▶ [What the task requires]:
Your answer should be the line that contains "Celní řízení (147, 2477)" and each line after it, restated word for word through the final line of the entries.

▶ [Data records]:
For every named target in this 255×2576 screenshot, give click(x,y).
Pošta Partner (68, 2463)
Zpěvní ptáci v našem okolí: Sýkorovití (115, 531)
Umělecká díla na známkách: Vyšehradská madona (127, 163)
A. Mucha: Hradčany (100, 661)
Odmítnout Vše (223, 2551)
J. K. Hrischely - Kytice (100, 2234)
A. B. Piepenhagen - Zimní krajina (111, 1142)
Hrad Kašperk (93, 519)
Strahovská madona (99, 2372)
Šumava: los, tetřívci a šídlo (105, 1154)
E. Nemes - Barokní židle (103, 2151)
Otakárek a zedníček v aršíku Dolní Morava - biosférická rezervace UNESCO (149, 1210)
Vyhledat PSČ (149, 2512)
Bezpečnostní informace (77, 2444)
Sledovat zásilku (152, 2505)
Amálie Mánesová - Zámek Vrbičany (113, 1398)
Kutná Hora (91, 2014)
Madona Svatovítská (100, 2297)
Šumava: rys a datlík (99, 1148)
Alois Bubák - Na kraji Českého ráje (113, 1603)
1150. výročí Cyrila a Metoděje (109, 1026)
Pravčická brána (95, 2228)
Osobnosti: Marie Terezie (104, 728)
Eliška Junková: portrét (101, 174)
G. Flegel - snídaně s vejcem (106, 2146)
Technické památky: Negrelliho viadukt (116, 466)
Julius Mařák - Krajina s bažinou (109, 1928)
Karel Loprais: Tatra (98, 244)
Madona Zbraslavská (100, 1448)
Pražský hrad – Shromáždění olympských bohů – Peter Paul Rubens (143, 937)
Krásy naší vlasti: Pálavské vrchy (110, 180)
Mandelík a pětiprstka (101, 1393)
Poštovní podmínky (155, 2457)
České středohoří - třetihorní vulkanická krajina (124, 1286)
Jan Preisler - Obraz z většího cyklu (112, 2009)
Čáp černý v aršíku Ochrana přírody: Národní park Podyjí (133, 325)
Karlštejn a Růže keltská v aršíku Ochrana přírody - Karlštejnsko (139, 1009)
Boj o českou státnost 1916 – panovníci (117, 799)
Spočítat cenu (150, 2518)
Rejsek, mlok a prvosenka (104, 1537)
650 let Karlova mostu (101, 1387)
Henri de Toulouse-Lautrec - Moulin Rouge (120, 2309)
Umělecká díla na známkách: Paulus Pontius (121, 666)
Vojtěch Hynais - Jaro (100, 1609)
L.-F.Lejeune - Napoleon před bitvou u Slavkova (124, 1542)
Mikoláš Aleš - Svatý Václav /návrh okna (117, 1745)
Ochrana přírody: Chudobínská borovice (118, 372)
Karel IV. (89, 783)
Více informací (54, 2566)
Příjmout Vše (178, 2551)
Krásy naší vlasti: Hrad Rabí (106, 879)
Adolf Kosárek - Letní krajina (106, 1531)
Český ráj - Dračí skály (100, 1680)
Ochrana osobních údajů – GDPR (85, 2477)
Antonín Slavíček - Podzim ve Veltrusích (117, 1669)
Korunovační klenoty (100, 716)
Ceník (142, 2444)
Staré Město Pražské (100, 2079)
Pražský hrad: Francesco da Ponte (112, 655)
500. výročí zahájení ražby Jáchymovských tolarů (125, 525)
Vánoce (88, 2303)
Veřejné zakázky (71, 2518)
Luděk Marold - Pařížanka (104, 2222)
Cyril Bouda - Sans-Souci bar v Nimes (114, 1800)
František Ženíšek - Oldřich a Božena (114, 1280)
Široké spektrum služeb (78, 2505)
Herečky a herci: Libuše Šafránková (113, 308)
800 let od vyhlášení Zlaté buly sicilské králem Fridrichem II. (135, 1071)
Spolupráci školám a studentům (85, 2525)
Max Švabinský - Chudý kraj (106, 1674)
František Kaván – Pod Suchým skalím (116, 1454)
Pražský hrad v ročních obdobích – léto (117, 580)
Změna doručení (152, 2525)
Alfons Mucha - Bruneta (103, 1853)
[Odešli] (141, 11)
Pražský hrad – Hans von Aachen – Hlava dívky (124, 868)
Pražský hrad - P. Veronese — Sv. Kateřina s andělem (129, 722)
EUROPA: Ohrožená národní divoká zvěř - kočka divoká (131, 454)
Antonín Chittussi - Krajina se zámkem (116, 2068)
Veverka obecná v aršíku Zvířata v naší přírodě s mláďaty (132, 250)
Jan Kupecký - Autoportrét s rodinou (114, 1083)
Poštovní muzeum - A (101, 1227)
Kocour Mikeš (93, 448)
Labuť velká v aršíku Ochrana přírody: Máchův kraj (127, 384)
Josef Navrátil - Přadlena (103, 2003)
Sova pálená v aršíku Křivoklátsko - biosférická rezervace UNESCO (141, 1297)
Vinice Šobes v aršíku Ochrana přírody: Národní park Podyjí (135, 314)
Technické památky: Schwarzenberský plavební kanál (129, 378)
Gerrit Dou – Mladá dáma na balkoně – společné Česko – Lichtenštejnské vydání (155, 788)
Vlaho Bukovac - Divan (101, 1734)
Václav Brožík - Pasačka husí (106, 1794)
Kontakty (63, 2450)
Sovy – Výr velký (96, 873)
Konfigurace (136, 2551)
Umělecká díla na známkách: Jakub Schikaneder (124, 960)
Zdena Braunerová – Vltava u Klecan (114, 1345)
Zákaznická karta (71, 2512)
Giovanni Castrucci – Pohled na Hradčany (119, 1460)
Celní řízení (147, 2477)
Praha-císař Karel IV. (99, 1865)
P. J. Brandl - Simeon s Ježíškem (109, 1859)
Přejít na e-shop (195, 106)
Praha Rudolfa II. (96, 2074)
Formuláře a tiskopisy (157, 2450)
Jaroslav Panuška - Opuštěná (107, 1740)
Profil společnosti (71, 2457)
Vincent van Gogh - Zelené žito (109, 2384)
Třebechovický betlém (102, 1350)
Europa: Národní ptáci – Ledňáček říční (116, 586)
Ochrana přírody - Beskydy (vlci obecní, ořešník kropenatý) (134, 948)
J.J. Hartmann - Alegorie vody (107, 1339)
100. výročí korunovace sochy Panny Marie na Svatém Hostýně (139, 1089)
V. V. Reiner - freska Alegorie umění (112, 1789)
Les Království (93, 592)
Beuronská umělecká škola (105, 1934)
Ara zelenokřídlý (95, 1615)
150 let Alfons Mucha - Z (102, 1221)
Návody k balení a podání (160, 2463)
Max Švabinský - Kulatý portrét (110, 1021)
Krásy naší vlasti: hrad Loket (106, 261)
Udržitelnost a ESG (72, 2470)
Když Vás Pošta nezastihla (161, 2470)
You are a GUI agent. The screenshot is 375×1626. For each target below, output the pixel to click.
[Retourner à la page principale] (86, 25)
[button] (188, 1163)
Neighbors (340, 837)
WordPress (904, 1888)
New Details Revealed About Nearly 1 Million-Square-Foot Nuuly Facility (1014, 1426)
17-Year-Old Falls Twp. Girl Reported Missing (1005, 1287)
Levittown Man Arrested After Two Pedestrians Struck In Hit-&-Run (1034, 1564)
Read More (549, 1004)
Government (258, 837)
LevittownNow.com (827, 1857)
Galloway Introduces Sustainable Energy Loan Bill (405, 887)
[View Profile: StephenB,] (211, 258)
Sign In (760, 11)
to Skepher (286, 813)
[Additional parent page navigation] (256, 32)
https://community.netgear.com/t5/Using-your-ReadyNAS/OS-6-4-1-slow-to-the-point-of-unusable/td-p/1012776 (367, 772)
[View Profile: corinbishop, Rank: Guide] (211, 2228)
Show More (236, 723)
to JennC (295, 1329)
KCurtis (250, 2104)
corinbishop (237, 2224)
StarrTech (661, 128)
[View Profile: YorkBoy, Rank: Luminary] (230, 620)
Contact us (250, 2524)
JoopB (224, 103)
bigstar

▶ [Final answer]:
Celní řízení (147, 2477)
Praha-císař Karel IV. (99, 1865)
P. J. Brandl - Simeon s Ježíškem (109, 1859)
Přejít na e-shop (195, 106)
Praha Rudolfa II. (96, 2074)
Formuláře a tiskopisy (157, 2450)
Jaroslav Panuška - Opuštěná (107, 1740)
Profil společnosti (71, 2457)
Vincent van Gogh - Zelené žito (109, 2384)
Třebechovický betlém (102, 1350)
Europa: Národní ptáci – Ledňáček říční (116, 586)
Ochrana přírody - Beskydy (vlci obecní, ořešník kropenatý) (134, 948)
J.J. Hartmann - Alegorie vody (107, 1339)
100. výročí korunovace sochy Panny Marie na Svatém Hostýně (139, 1089)
V. V. Reiner - freska Alegorie umění (112, 1789)
Les Království (93, 592)
Beuronská umělecká škola (105, 1934)
Ara zelenokřídlý (95, 1615)
150 let Alfons Mucha - Z (102, 1221)
Návody k balení a podání (160, 2463)
Max Švabinský - Kulatý portrét (110, 1021)
Krásy naší vlasti: hrad Loket (106, 261)
Udržitelnost a ESG (72, 2470)
Když Vás Pošta nezastihla (161, 2470)
You are a GUI agent. The screenshot is 375×1626. For each target below, output the pixel to click.
[Retourner à la page principale] (86, 25)
[button] (188, 1163)
Neighbors (340, 837)
WordPress (904, 1888)
New Details Revealed About Nearly 1 Million-Square-Foot Nuuly Facility (1014, 1426)
17-Year-Old Falls Twp. Girl Reported Missing (1005, 1287)
Levittown Man Arrested After Two Pedestrians Struck In Hit-&-Run (1034, 1564)
Read More (549, 1004)
Government (258, 837)
LevittownNow.com (827, 1857)
Galloway Introduces Sustainable Energy Loan Bill (405, 887)
[View Profile: StephenB,] (211, 258)
Sign In (760, 11)
to Skepher (286, 813)
[Additional parent page navigation] (256, 32)
https://community.netgear.com/t5/Using-your-ReadyNAS/OS-6-4-1-slow-to-the-point-of-unusable/td-p/1012776 (367, 772)
[View Profile: corinbishop, Rank: Guide] (211, 2228)
Show More (236, 723)
to JennC (295, 1329)
KCurtis (250, 2104)
corinbishop (237, 2224)
StarrTech (661, 128)
[View Profile: YorkBoy, Rank: Luminary] (230, 620)
Contact us (250, 2524)
JoopB (224, 103)
bigstar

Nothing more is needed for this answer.